Oh look - this is just map() let's use that here.
If you are an iOS or macOS developer, you will probably need to adopt many of these techniques at some point as you incorporate SwiftUI and Combine.
The other thing I want to say is that these ideas are both very old and very new.
I mentioned earlier that the ideas of functional programming are rooted in mathematics that is a century old and have been applied to computer science for sixty years.
John Backus addressed this in his 1977 Turing Award lecture, "Can Programming be Liberated from the von Neumann Style? A Functional Style and Its Algebra of Programs".
John Hughes also takes this head on in his famous 1990 paper, "Why Functional Programming Matters".
Functional programming, as they both show, is built on a solid foundation and the reasons for embracing its style still exist.
What about this new-fangled category theory stuff?
The ideas of functors goes back nearly eighty years to the work of Eilenberg and MacLane. The application of functors to computer science dates back to the last century.

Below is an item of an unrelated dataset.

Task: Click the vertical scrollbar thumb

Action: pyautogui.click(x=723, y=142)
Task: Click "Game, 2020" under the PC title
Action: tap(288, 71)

Monads are also quite an old idea in mathematics, they were introduced to solve the problem of "how do we have a program that does anything interesting if nothing is able to change".
Some people take the approach that we took in our GUI apps. We had a non-mutating view and model with a middle layer built from reference types.
In languages like Haskell there are no reference types and they needed a way to work with I/O and other effects. In 1995, Wadler formalized the idea in a paper titled "Monads for Functional Programming".
Applicative Functors were introduced by McBride and Paterson in 2008 in "Applicative Programming with Effects". Tons of other functors are discussed in the literature and other mechanisms such as free monads, monad transformers, and effect systems. In 2019 Mokhov, Lukyanov, Marlow, and Dimino introduced a functor that sits between applicative functors and monads in their paper "Selective Applicative Functors". This functor allows effects that are declared statically like applicative functors and functors but that can be executed dynamically like monads.
We've seen a lot in this book.
Take small steps.
Don't let the bullies get you down - there are plenty of this-is-so-obvious-why-don't-you-get-it people out there. But there are also so many really nice people and they are willing to help you.
They've helped me a ton.
And by the way, we've quietly achieved a very important magic trick. We've turned you into a functional programmer.
Taaa - daaaaa.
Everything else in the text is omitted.